Ne rien vous cacher, j’ai longtemps hésité avant de prendre la plume. Quoi écrire, quoi dire que vous ne sachiez déjà ? Que les morts n’ébranlent plus la conscience des vivants, que les vivants sont souvent plus morts que les morts, que le martyre est devenu une nouvelle forme de vie, qu’il accompagne notre quotidien, nous tient compagnie dans les moments de détresse, qu’on y trouve même des motifs d’espoir… avant que la notice nécrologique ne s’allonge d’un nouveau nom.
Quoi écrire que vous ne soupçonniez déjà ? Que la « libanité » dont ils s’enorgueillissent si fort, qu’ils brandissent bien haut n’est qu’une « libanité » de pacotille, qu’elle est assujettie à leurs ambitions, aux alliances nouées sur les décombres du Liban-message.
Un Liban, monnaie d’échange dans le jeu cruel des grandes puissances, une pièce maîtresse dans le bras de fer irano-américain, dans la nouvelle guerre froide entre la Russie et l’Occident.
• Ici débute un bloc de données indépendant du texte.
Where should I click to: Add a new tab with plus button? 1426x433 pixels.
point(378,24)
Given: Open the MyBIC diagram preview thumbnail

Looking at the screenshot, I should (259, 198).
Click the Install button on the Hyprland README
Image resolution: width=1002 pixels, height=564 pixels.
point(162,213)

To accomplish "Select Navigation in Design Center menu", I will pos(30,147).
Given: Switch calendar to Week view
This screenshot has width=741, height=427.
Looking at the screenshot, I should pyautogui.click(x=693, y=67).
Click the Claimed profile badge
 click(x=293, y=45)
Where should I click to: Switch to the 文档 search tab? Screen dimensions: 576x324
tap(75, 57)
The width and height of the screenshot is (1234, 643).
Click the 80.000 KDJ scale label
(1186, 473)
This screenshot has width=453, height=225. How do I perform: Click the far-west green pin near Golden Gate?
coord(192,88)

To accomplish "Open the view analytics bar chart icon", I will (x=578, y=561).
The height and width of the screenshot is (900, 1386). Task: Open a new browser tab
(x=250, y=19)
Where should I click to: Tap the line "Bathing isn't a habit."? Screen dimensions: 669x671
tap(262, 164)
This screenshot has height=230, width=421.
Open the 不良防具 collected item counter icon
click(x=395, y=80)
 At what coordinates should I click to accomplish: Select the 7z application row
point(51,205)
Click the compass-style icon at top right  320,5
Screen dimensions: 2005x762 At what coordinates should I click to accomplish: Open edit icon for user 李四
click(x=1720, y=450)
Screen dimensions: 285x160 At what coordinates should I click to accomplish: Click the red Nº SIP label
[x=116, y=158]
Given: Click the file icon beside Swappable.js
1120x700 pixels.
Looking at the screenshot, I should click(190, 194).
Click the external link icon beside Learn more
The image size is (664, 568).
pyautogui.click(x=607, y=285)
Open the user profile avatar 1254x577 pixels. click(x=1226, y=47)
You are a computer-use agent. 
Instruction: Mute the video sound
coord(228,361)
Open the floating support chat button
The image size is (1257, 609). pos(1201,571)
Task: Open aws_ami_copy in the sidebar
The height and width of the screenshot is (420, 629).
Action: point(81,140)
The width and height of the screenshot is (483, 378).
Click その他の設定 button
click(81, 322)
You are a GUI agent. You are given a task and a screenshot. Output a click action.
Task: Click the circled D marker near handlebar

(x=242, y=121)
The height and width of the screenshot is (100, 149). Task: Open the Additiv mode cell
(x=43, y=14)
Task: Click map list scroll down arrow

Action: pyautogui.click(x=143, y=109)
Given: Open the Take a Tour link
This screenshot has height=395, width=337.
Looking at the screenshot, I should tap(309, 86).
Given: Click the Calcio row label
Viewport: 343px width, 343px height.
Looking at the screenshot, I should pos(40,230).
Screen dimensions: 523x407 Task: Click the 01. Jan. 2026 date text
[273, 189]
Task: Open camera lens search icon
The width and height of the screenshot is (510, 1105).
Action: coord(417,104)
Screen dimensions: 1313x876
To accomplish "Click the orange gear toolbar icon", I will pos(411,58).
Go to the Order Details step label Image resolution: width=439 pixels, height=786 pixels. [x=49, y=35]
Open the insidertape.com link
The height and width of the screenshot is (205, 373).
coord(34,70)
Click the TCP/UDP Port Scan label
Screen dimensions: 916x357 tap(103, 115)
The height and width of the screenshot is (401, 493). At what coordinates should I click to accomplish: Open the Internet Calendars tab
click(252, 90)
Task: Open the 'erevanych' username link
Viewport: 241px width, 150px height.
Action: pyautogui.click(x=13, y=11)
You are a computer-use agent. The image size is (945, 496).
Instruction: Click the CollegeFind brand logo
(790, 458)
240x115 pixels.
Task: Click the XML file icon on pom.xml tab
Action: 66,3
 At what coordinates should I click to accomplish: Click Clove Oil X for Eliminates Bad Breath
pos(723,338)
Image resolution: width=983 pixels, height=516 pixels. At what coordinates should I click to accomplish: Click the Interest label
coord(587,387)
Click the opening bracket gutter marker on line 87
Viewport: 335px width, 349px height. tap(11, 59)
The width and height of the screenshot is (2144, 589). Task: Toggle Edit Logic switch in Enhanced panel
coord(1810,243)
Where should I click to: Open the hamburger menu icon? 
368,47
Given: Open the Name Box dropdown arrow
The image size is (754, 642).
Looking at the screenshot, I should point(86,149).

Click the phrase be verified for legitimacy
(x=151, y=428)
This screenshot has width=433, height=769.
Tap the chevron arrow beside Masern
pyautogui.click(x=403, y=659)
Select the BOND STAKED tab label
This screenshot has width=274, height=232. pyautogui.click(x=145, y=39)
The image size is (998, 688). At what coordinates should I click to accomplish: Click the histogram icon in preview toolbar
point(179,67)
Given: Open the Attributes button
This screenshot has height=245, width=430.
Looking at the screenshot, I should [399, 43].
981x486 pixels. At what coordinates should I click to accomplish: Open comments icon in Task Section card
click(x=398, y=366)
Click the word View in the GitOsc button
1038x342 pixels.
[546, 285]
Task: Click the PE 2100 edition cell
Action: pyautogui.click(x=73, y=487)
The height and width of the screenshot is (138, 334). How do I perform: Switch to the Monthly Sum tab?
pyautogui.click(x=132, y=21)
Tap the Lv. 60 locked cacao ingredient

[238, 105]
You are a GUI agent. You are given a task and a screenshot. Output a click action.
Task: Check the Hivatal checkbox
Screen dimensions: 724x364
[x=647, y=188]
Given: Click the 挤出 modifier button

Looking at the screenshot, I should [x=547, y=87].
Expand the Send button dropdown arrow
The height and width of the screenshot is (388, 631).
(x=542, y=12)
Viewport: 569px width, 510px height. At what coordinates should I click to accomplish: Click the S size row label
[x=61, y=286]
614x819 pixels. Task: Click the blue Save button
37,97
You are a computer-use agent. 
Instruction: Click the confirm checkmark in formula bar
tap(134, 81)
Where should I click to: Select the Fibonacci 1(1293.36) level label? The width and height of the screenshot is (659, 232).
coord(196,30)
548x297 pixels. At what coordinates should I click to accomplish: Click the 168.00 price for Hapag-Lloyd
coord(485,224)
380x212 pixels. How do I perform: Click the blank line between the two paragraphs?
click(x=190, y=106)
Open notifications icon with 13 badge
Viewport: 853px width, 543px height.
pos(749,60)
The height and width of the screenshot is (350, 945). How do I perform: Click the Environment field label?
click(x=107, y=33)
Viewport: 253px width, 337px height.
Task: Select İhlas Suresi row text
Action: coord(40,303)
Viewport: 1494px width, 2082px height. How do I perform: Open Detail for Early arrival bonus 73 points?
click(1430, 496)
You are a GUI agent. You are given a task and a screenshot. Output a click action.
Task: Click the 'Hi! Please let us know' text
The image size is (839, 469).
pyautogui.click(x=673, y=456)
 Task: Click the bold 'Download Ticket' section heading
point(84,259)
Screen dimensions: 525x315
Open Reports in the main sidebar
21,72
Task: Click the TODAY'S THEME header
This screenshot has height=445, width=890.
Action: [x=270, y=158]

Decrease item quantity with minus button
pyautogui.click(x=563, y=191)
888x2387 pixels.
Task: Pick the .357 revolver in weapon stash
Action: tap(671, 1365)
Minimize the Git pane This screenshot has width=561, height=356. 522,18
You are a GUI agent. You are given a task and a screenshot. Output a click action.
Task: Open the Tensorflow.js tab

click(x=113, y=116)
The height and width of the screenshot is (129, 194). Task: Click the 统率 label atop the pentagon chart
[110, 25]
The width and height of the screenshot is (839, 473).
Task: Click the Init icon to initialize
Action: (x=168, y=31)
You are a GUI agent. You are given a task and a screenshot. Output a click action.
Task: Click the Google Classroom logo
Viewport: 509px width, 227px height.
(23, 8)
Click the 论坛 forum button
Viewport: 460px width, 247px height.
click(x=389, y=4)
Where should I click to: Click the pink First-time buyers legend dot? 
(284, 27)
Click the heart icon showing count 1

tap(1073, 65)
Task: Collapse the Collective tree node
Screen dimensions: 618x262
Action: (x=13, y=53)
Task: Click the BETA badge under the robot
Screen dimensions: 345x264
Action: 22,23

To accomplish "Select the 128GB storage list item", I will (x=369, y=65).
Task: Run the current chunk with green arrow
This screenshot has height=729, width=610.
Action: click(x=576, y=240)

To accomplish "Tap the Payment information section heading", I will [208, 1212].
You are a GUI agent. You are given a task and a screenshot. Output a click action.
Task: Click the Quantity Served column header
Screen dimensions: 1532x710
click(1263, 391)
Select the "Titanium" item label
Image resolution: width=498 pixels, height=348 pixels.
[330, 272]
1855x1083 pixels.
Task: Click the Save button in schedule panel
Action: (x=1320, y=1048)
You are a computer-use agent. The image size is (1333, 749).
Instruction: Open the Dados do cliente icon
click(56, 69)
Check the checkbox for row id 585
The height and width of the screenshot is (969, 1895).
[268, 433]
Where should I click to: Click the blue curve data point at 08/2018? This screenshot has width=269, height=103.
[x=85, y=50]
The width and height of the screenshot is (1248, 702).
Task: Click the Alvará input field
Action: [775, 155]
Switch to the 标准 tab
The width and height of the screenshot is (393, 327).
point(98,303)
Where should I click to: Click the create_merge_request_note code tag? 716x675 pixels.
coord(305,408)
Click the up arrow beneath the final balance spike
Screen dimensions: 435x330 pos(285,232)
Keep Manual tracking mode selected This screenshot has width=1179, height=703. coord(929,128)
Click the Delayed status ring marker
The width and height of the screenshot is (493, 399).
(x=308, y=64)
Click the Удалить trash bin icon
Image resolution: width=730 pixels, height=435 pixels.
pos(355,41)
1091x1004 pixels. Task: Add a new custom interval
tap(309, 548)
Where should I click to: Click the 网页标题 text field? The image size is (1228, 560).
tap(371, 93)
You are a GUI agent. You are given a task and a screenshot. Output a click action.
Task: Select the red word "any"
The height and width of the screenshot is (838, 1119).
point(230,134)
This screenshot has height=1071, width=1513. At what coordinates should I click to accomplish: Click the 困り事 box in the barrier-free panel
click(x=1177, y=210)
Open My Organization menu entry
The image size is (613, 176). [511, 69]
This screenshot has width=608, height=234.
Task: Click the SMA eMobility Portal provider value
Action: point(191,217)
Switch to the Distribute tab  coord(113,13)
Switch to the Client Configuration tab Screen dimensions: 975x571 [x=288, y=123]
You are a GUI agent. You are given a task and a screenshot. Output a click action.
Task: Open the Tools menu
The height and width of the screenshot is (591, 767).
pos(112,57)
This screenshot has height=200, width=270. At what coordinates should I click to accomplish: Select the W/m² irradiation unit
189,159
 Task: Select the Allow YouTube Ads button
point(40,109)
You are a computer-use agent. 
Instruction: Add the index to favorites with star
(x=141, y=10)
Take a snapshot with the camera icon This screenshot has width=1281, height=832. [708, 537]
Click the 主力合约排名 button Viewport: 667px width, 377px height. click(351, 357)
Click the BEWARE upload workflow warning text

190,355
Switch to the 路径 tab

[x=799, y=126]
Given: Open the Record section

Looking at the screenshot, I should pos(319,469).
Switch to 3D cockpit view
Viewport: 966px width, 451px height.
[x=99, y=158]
Un mouchoir de poche qu’on utilise, essore et vide de sa substance, et qu’on renvoie à ses vieux démons une fois accomplie la mission qui lui a été dévolue.
En arrière-plan, dans un théâtre de comparses, des pantins désarticulés continuent de balayer du vent, livrent des batailles « donquichottesques » et tournent en dérision les constantes, les constituantes qui font la grandeur d’une nation.
Infortuné Liban pris dans le tourbillon de la realpolitik, qui s’imagine encore être le centre du monde alors qu’il n’est plus que le centre de convergence de tous les conflits régionaux.